Сестра Филомена, должно быть, заметила смятение юной помощницы и, подойдя ближе, так что Эванджелина ощутила какой-то запах — может, талька, а может, мази от артрита, — взяла Эванджелину за руки, согревая их в своих полных ладонях.
— Нет причин для беспокойства. Мы их не пустим. Пусть делают что хотят, дверь останется закрытой.

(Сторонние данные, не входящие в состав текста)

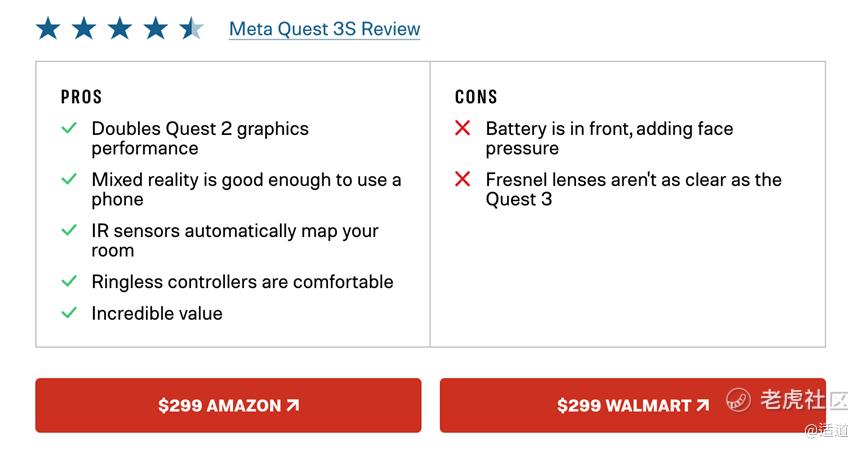This screenshot has width=865, height=451.
Task: Click the fourth rating star
Action: tap(155, 28)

— Я уверена, вы правы, сестра. — Эванджелина улыбнулась, несмотря на замешательство. — Спасибо за участие.
— Пожалуйста, дитя, — ответила Филомена и зевнула. — Если произойдет еще что-нибудь, я до вечера буду на четвертом этаже. Мне как раз пора вздремнуть.

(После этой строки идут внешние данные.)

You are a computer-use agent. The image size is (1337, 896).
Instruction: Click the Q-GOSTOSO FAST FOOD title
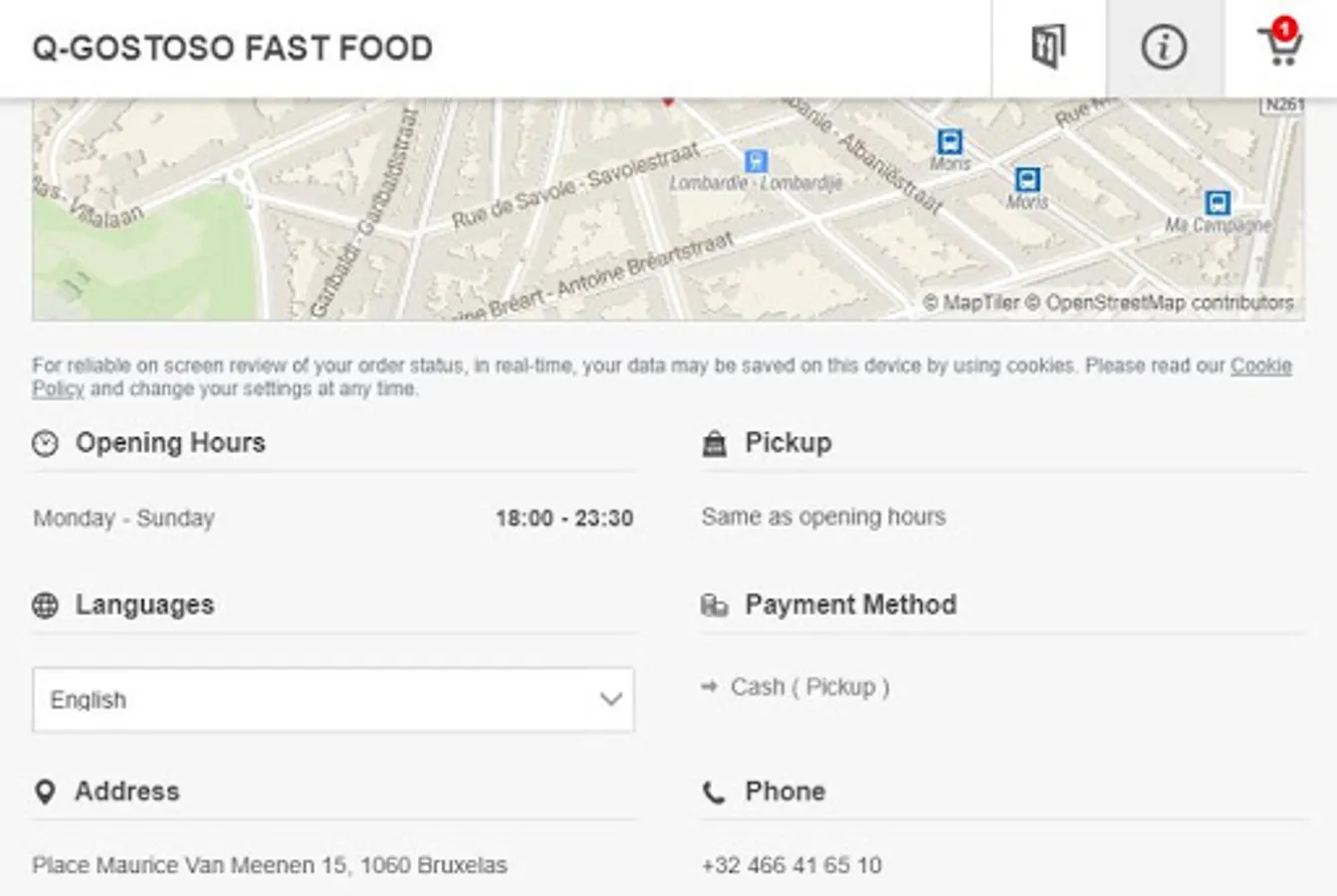[233, 48]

Сестра Филомена исчезла, а Эванджелина погрузилась в пучину самобичевания и в размышления о том, что же произошло между ними. Она жалела, что обманула начальницу, но в то же время думала о странной реакции Филомены на письмо и о ее желании не пускать посетителей в Сент-Роуз. Конечно, Эванджелина понимала необходимость защищать созерцательный мирок, который они так старательно создавали. Внимание сестры Филомены к этому письму казалось преувеличенным, но что заставило Эванджелину так бесстыдно и неоправданно лгать? Однако это случилось — она солгала старшей сестре. Но даже этот проступок не умерил ее любопытства. Какие отношения были между матерью Инносентой и миссис Рокфеллер? Что имела в виду сестра Филомена, когда сказала, что никто не пустит посторонних в их дом? Что плохого в том, если «посторонние» увидят замечательную коллекцию книг, картин и гравюр? Что они скрывают? За годы, которые Эванджелина провела в Сент-Роузе — почти полжизни! — там не происходило ничего необычного. Сестры-францисканки от Непрестанной Адорации вели жизнь, достойную подражания.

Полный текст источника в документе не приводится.